どうして俺は人間じゃないんだろう。波に打たれるまま立ち尽くしている悠里との間に冷たい潮風が吹き抜け、悔しさに打ち震えた。
もしも俺が悠里と同じ人間であれば、海水なんかを怖がらずに、今すぐに悠里を抱きしめられるのに。
「悠里!」
目一杯両腕を広げて見せると、悠里はスカートの裾から手を離し、俺の元へと走ってきた。濡れた裸足に砂が張り付いていても、かまわず俺は飛び込んできた悠里を抱きしめる。
「私は! もっと絵を描いていきたいし、やりたい事だってたくさんある! どうしてそれができないんですか!」
俺の肩元に顔を押し付けた悠里の叫びが、波の音と呼応する。きっといつもよりも早い悠里の脈動が、俺の体内に響き渡る。
悠里は肩を震わせて泣いた。涙が温かく俺のコートを濡らしていく。HAIには備わっていない涙という分泌液。

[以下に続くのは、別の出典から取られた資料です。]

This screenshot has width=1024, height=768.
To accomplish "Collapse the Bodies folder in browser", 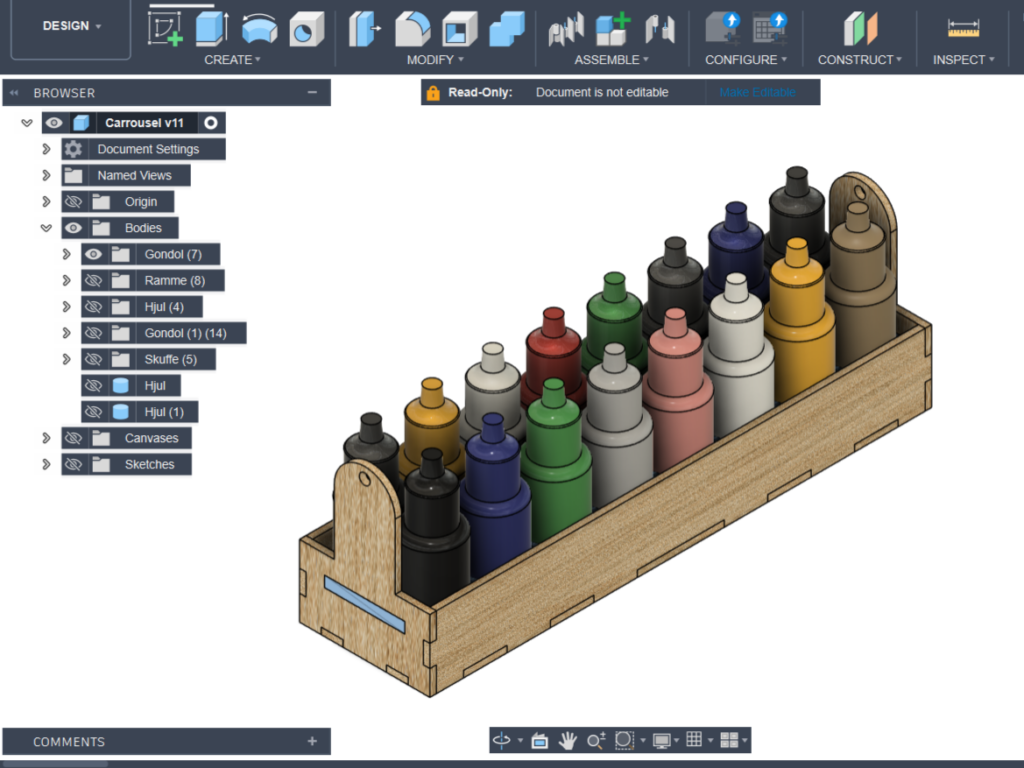I will point(46,228).
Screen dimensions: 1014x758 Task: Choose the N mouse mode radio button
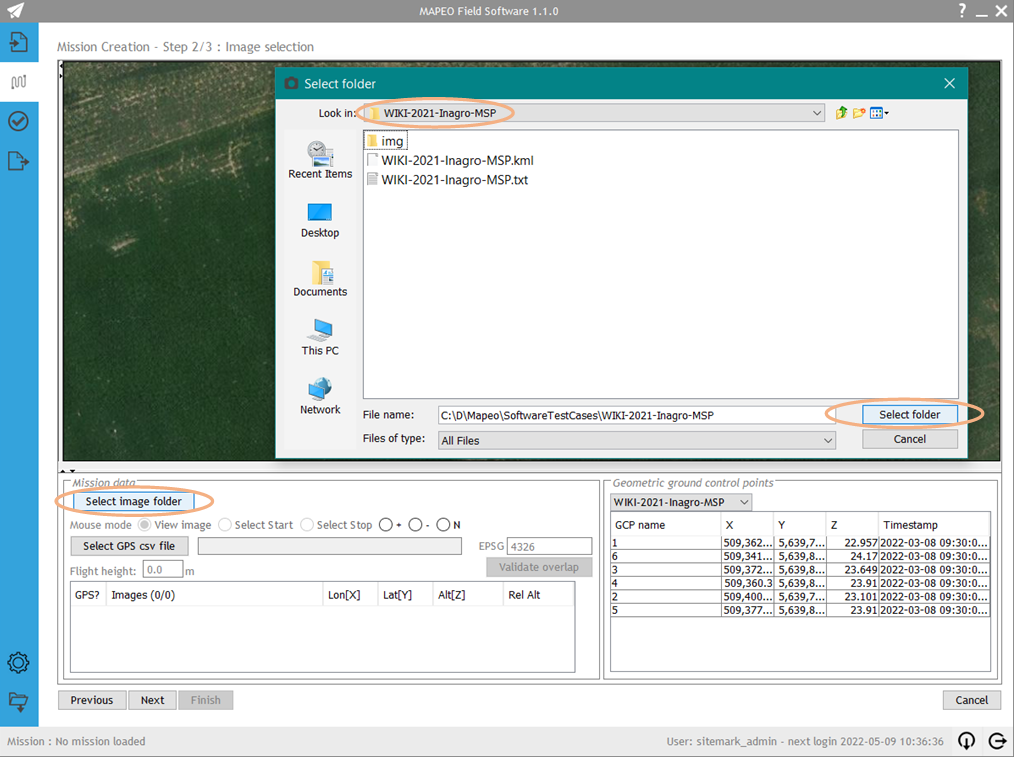tap(443, 525)
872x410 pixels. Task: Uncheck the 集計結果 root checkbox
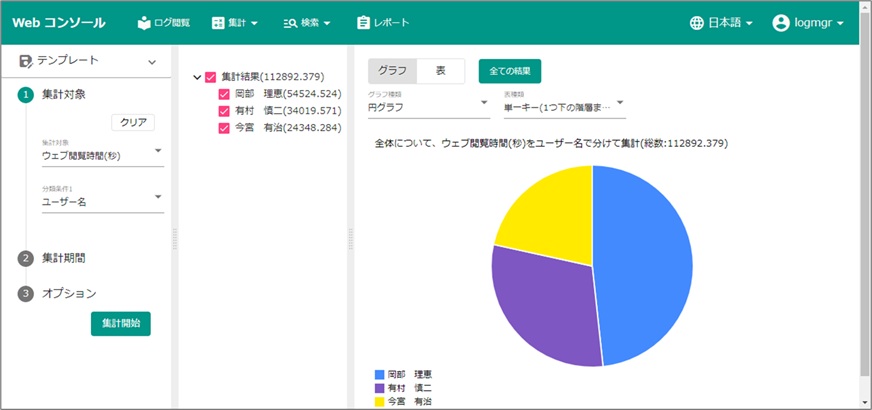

俺は悠里を両手で抱きしめながら、目の前に広がる景色をただ見つめていた。カラーコードに識別しきれないほどの青の数。学園祭で見た悠里の絵画を思い出した。自然という圧倒的な力を目の前にしては、人間もHAIも太刀打ちできない。悠里の絵も同じだった。俺を惹き込むほどの世界。
「好きだ……」
悠里がいる場所は、狭くて小さな箱の中だった。押し付けられた正しさの中でもがく悠里の傍にいられるのが、ずっと俺であるといいと思った。おおいぬ座とこいぬ座。関係性とは、自らの手で作り出すものだった。悠里の傍にいるために必要なもの。
「好きだ、悠里……」
意味よりも先に音として飛び出た言葉が、俺のすべてだった。
「愁君……」
嗚咽の合間に、悠里が言う。
「私も、愁君が好きです」
悠里の細い声が、柔らかく俺を刺す。きっと俺が人間だったら、悠里と一緒に涙を流していた。それができない事がもどかしく、細かい砂が眼球を刺激してきたことで瞬きを繰り返した俺は、ゆっくりと悠里の眼鏡を外した。いつかに見た、悠里の素顔。そうだ、あれは美術館に行った、雨の日の出来事だ。
野瀬悠里は俺を好きだと言う。しかし、HAIの存在を過ちだと言う。
その矛盾を打ち消すように、俺は悠里の耳に触れてキスをした。柔らかな悠里の唇は、潮の味がした。